The biometric payment system vendor BioPay LLC has been awarded its first patent, which may help in its legal dispute with Solidus Networks Inc.
The patent, which was announced last week, covers the use of negative customer data – such as records of check bouncing – to assess transaction fees. BioPay expects to receive a second patent within a few weeks.
Tim Robinson, BioPay’s president, said in an interview that having a patent “starts to level the playing field in terms of some of the issues with” Solidus.
Both companies offer systems that merchants can use to authorize customers’ transactions. People enroll with merchants by providing a payment card or bank account number and their fingerprint; on later visits they can make purchases by placing their fingertip on a scanner at the point of sale.
The two first locked horns in January, when BioPay, of Herndon, Va., sued Solidus and requested a legal ruling that BioPay was not violating any of Solidus’ patents.
Mr. Robinson claimed at the time that Solidus was telling prospective clients that its portfolio of 25 patents made it a better choice than BioPay, which had none.
Solidus, which is based in San Francisco and does business under the Pay by Touch Solutions brand, said in a countersuit that BioPay was violating its patents.
Solidus “threatened to escalate the litigation,” Mr. Robinson said, but his company’s patent makes Solidus “vulnerable to the same issue.”
Shannon Riordan, Solidus’ director of marketing, wrote in an e-mail that “BioPay’s patent does not affect Pay by Touch.”
Josh Kessler, an analyst with the emerging technologies practice at TowerGroup, the Needham, Mass., market research unit of MasterCard International, said that “patents are potentially a business-killer,” because an unfavorable verdict in a patent suit could be “a death blow” for a company.

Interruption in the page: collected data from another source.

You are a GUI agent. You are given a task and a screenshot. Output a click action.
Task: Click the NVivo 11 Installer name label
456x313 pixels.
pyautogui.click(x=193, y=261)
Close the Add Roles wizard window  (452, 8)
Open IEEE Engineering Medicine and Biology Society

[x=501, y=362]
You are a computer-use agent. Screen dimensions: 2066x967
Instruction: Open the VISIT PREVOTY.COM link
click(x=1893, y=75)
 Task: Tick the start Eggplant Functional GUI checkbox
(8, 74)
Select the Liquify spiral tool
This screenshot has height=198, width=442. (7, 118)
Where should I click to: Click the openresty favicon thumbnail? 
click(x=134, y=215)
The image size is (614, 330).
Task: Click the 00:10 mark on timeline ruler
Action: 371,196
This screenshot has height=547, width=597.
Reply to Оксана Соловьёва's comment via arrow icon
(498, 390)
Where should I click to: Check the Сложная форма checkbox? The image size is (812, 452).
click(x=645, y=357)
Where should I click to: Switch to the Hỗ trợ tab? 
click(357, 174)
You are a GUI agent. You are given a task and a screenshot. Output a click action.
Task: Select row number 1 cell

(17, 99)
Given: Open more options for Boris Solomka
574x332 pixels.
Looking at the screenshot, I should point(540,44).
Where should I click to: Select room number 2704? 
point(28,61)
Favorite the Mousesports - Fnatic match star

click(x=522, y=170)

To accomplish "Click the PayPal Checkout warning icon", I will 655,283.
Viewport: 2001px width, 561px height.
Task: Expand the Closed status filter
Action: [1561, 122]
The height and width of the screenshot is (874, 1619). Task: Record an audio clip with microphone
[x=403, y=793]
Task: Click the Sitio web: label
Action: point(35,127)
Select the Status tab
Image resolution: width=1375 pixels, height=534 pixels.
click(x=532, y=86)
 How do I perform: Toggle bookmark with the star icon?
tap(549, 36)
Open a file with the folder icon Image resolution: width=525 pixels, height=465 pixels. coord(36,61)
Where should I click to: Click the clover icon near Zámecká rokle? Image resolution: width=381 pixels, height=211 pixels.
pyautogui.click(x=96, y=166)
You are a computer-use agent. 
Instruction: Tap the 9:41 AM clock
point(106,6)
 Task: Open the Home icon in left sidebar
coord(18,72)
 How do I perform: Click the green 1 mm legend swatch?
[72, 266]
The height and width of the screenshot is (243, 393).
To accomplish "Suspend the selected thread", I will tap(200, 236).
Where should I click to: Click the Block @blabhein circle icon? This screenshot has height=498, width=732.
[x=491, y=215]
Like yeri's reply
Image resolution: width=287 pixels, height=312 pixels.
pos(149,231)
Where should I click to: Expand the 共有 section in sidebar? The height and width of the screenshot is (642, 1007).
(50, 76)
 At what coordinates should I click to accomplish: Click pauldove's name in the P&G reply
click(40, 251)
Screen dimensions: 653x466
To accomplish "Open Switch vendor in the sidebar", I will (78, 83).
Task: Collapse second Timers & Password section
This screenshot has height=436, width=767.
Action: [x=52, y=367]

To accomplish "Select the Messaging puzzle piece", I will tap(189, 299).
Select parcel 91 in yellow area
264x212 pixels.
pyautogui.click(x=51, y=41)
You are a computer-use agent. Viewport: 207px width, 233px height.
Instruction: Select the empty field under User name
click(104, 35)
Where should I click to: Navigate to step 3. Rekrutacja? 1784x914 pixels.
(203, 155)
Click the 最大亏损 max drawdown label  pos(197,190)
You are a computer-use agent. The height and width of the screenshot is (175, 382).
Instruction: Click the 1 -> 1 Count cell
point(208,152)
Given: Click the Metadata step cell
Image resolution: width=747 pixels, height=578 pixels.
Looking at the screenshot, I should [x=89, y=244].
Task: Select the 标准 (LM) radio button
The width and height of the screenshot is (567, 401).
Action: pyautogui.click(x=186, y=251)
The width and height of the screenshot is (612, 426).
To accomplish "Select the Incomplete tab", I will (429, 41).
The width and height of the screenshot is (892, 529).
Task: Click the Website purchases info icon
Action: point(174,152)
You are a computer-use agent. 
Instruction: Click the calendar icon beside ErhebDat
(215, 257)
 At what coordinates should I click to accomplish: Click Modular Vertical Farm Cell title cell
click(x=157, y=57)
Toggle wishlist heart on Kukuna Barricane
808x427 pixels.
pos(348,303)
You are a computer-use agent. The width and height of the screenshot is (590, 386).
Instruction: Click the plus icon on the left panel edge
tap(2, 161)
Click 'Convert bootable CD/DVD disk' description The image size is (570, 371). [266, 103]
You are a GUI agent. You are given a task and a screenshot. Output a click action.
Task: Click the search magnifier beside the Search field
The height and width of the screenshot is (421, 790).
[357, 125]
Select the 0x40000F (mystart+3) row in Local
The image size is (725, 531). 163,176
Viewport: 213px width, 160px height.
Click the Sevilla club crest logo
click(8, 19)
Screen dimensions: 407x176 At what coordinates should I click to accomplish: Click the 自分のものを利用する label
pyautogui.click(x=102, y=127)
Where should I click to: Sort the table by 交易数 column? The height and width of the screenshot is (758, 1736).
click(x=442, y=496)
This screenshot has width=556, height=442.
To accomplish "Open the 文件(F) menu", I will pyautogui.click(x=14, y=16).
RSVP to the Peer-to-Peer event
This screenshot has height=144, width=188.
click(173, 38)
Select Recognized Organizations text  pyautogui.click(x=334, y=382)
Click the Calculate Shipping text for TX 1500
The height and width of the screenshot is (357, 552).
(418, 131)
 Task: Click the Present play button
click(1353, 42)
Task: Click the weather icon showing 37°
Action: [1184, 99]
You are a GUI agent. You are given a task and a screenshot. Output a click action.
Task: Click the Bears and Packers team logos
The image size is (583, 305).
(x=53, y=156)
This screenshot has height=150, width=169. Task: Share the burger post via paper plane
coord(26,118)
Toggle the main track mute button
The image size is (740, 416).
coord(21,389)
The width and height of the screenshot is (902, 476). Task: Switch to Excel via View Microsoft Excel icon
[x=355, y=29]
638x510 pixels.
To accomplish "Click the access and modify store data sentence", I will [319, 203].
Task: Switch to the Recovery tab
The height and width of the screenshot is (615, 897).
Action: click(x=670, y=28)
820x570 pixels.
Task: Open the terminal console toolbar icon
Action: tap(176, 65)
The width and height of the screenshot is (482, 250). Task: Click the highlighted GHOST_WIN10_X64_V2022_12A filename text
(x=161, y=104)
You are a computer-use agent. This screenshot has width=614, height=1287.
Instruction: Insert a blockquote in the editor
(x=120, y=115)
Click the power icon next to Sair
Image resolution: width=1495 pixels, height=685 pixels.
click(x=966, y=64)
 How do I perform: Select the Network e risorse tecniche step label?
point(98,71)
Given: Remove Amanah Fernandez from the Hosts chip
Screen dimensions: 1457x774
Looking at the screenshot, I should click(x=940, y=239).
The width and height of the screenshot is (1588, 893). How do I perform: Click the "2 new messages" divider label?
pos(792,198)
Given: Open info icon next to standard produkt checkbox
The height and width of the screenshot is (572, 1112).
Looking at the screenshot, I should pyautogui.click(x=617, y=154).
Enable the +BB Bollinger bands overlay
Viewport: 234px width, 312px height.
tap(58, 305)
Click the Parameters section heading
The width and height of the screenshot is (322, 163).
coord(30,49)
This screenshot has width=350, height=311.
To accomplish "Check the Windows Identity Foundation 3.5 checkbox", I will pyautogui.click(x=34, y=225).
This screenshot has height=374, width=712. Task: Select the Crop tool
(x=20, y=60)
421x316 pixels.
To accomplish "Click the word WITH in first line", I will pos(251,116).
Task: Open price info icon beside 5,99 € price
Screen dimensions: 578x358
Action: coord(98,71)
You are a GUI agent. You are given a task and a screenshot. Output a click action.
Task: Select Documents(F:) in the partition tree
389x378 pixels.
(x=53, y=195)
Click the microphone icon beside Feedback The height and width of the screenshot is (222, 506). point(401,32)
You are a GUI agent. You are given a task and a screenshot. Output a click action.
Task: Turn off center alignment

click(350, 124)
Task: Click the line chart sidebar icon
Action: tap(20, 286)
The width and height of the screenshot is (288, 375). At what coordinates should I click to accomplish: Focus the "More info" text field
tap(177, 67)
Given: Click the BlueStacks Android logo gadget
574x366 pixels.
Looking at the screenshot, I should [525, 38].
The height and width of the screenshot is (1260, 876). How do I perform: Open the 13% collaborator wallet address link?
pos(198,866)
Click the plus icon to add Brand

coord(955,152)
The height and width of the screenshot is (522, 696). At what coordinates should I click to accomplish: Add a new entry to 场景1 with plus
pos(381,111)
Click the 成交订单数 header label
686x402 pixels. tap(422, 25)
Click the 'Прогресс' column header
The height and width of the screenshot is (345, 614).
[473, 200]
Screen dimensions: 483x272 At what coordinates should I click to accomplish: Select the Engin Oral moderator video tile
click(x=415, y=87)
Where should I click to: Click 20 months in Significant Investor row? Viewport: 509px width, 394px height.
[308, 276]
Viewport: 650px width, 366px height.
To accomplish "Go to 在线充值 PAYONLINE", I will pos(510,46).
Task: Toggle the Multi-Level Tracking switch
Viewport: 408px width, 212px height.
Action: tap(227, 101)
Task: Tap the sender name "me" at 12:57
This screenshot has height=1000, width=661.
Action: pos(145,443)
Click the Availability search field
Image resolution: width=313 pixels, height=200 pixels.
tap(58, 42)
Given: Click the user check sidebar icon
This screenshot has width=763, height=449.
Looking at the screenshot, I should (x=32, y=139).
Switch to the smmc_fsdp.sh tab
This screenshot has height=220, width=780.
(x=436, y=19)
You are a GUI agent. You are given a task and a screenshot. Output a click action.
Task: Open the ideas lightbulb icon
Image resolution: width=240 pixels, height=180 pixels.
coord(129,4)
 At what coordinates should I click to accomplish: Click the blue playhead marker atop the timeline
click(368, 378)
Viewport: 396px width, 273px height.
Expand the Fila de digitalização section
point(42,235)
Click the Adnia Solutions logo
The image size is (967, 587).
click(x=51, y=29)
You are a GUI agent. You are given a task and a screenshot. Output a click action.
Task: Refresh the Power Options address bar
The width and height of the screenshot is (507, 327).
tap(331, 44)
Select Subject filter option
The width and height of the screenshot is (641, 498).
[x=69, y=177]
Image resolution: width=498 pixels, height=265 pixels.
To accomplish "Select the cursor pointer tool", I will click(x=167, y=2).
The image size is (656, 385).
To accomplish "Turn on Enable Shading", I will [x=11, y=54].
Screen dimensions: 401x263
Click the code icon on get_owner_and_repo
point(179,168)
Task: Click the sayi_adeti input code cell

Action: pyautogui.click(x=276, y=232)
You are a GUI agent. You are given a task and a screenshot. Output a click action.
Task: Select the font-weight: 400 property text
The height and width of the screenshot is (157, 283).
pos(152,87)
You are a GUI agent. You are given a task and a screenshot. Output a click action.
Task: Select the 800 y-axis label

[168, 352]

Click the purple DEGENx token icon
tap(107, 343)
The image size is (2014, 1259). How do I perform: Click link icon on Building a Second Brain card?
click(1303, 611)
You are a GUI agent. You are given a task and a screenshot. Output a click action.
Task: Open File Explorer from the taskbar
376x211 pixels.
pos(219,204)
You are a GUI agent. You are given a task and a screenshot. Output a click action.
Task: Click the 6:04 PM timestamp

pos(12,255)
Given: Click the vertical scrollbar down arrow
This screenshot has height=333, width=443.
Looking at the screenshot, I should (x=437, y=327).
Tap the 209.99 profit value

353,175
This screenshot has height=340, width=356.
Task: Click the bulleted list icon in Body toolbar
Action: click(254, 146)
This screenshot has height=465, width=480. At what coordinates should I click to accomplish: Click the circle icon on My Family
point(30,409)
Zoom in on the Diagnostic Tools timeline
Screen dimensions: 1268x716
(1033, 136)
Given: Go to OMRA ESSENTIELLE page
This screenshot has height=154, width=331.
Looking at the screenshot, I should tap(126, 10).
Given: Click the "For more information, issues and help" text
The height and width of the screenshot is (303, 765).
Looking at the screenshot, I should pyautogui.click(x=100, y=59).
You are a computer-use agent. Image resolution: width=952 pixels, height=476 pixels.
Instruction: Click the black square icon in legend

Though he said BioPay’s patent “is largely good for BioPay and largely bad for Pay by Touch,” he also said it would have little impact on either.
The end result, he said, is that Pay by Touch may have more of a challenge in court in proving that BioPay infringes on its patent – and if it cannot prove infringement, both companies will continue business as usual.
Avivah Litan, a vice president at Gartner Inc and the research director. for the Stamford, Conn., company, said the patent battle is “a lot of hot air” because there is little at stake. “The market is still really nascent.”
BioPay’s suit against Solidus is not scheduled to be heard until January 2007.